Pour la COING, aucune transformation éducative durable ne peut être envisagée sans faire de l’éducation des filles un levier central d’égalité, de paix, de développement durable et de cohésion sociale.
Croiser jeunesse et égalité : une approche francophone différenciante
La COING appelle à articuler de manière structurée la stratégie jeunesse de l’OIF et sa stratégie en matière d’égalité femmes-hommes, en reconnaissant les jeunes filles et les jeunes femmes comme actrices centrales de la co-construction éducative.
Cette articulation permet de renforcer le leadership éducatif et citoyen des jeunes filles, de lutter contre les inégalités de genre dès la conception des politiques éducatives et de positionner la Francophonie comme laboratoire international de politiques éducatives inclusives.
APPEL SOLENNEL DE LA COING DE LA FRANCOPHONIE
En ce 24 janvier 2026, la COING de la Francophonie appelle :
Les États et gouvernements membres de l’OIF
- à faire de l’éducation co-créée avec la jeunesse une priorité stratégique durablement inscrite dans les politiques publiques ;
- à intégrer l’éducation des filles comme indicateur central de performance éducative.
L’Organisation internationale de la Francophonie (OIF)
- à institutionnaliser la contribution du RIJF dans l’élaboration, le suivi et l’évaluation des politiques éducatives ;
- à renforcer les synergies entre jeunesse, égalité femmes-hommes et éducation.
La Direction générale de l’UNESCO
- à poursuivre son rôle de chef de file mondial de l’éducation ;
- à intégrer pleinement les jeunes dans les instances de pilotage de l’éducation au niveau international.
Le secteur privé responsable
- à développer des technologies éducatives émancipatrices ;
- à financer une recherche et innovation éducative éthique ;
- à s’engager dans des partenariats durables avec les systèmes éducatifs.
L’ensemble des acteurs éducatifs et citoyens
- à s’engager dans une alliance renouvelée de transformation éducative, fidèle à l’humanisme fondateur de l’UNESCO et aux valeurs de solidarité de la Francophonie.
Conclusion – éduquer avec la jeunesse pour faire avenir commun
L’éducation est un acte d’espérance.

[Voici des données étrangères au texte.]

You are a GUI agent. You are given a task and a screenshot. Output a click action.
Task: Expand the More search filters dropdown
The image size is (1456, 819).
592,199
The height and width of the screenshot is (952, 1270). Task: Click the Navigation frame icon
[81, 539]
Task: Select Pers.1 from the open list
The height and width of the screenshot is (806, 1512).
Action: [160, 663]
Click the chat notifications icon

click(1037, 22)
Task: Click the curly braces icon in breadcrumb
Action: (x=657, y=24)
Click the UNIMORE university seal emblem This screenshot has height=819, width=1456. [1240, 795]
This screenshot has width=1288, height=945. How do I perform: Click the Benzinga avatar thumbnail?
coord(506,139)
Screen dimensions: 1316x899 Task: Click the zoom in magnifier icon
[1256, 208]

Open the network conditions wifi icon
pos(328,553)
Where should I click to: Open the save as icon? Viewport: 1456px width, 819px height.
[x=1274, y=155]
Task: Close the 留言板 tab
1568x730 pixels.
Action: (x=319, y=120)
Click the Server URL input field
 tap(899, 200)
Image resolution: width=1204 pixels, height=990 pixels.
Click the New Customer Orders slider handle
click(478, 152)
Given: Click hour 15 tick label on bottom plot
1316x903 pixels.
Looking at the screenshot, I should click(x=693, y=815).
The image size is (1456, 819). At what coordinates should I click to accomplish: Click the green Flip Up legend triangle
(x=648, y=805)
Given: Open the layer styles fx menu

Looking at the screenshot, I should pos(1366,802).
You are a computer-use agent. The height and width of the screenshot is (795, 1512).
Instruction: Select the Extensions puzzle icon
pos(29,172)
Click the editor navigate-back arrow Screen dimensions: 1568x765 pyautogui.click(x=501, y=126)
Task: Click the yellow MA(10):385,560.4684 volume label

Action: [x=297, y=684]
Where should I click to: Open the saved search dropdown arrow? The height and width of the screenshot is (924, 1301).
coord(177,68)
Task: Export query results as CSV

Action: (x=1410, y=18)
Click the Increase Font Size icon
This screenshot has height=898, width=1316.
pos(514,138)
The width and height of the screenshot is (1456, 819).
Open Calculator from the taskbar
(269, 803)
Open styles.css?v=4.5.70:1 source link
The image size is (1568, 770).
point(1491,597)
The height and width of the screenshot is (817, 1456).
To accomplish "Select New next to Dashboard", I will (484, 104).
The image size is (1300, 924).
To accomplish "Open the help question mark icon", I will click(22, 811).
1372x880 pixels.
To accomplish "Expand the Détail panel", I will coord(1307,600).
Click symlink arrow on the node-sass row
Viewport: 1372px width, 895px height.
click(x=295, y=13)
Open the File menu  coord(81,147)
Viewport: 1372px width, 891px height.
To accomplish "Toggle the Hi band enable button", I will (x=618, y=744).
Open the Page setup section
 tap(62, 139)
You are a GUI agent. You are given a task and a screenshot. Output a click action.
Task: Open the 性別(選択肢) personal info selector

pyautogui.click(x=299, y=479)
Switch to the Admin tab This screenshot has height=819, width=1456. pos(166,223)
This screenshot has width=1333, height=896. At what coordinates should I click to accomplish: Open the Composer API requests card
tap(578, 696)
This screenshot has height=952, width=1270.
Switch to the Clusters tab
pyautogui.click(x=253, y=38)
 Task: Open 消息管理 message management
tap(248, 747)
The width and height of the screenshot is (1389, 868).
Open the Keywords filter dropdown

Elle est aussi un choix politique structurant.
En reconnaissant pleinement la jeunesse comme co-créatrice de l’éducation, en plaçant la personne au centre et en renouvelant nos alliances éducatives, la Francophonie peut contribuer de manière décisive au « nouveau contrat social pour l’éducation ».
Éduquer ensemble, c’est faire société.
Éduquer avec la jeunesse, c’est choisir l’avenir.